◆ **ABOUT THIS EXERCISE**
Please give an exact copy of every line from the one holding "Click the expand window arrows icon" through the final line of the records below.

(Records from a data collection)
***
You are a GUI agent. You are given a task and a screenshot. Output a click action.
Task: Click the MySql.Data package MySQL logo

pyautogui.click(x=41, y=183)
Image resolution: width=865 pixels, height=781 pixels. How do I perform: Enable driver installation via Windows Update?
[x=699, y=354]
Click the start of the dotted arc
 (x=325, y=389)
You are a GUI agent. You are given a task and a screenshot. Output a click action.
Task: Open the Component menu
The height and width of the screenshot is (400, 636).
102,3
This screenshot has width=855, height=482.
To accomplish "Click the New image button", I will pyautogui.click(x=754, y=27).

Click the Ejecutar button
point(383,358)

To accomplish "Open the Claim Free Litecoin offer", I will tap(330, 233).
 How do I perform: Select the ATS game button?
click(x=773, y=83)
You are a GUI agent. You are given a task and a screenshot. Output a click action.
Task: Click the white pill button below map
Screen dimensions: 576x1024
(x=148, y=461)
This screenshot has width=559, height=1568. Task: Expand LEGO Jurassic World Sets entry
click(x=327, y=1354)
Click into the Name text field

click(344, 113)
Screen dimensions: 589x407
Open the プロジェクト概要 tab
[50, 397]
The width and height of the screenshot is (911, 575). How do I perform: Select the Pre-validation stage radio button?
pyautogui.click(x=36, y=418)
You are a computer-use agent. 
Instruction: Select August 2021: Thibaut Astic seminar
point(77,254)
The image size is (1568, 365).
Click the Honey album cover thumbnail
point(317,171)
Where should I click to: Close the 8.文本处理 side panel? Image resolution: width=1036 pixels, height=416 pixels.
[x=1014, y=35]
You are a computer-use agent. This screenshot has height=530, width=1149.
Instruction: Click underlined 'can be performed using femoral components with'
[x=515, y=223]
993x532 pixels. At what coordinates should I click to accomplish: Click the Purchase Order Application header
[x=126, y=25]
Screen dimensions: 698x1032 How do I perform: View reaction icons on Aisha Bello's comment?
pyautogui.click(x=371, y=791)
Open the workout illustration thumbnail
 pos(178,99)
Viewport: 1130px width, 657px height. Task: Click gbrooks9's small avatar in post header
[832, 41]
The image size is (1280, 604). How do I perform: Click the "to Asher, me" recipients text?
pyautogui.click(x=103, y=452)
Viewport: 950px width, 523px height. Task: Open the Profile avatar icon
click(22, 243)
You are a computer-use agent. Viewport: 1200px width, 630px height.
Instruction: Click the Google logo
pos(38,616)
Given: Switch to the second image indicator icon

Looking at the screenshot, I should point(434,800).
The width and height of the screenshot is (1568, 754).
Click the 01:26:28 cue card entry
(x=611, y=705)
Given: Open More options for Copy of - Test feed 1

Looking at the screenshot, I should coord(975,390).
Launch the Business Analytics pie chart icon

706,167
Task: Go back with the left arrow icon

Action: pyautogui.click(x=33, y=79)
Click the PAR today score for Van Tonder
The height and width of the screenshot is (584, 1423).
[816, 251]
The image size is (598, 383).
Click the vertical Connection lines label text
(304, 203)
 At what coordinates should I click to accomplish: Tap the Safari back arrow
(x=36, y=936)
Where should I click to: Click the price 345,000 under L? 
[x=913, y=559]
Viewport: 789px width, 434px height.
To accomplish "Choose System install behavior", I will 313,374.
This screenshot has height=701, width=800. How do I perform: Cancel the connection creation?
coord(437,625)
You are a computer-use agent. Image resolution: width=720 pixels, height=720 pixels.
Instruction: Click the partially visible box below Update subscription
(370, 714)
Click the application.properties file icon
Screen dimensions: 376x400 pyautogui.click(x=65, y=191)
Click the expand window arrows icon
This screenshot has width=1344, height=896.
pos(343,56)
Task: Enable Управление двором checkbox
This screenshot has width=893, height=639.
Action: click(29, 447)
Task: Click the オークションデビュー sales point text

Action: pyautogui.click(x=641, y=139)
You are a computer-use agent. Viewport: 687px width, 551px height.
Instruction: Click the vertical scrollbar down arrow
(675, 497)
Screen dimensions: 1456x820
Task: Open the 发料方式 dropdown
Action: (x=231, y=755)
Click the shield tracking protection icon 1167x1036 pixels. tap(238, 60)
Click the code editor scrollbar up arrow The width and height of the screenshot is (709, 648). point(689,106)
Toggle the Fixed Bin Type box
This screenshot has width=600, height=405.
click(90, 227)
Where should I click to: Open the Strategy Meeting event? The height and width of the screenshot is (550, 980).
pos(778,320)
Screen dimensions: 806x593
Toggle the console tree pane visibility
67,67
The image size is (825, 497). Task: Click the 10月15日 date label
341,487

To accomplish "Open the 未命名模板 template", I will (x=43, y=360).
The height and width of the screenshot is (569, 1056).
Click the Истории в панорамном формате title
***
◆ **SOLVED PROBLEM**
Click the expand window arrows icon
This screenshot has width=1344, height=896.
pos(343,56)
Task: Enable Управление двором checkbox
This screenshot has width=893, height=639.
Action: click(29, 447)
Task: Click the オークションデビュー sales point text

Action: pyautogui.click(x=641, y=139)
You are a computer-use agent. Viewport: 687px width, 551px height.
Instruction: Click the vertical scrollbar down arrow
(675, 497)
Screen dimensions: 1456x820
Task: Open the 发料方式 dropdown
Action: (x=231, y=755)
Click the shield tracking protection icon 1167x1036 pixels. tap(238, 60)
Click the code editor scrollbar up arrow The width and height of the screenshot is (709, 648). point(689,106)
Toggle the Fixed Bin Type box
This screenshot has width=600, height=405.
click(90, 227)
Where should I click to: Open the Strategy Meeting event? The height and width of the screenshot is (550, 980).
pos(778,320)
Screen dimensions: 806x593
Toggle the console tree pane visibility
67,67
The image size is (825, 497). Task: Click the 10月15日 date label
341,487

To accomplish "Open the 未命名模板 template", I will (x=43, y=360).
The height and width of the screenshot is (569, 1056).
Click the Истории в панорамном формате title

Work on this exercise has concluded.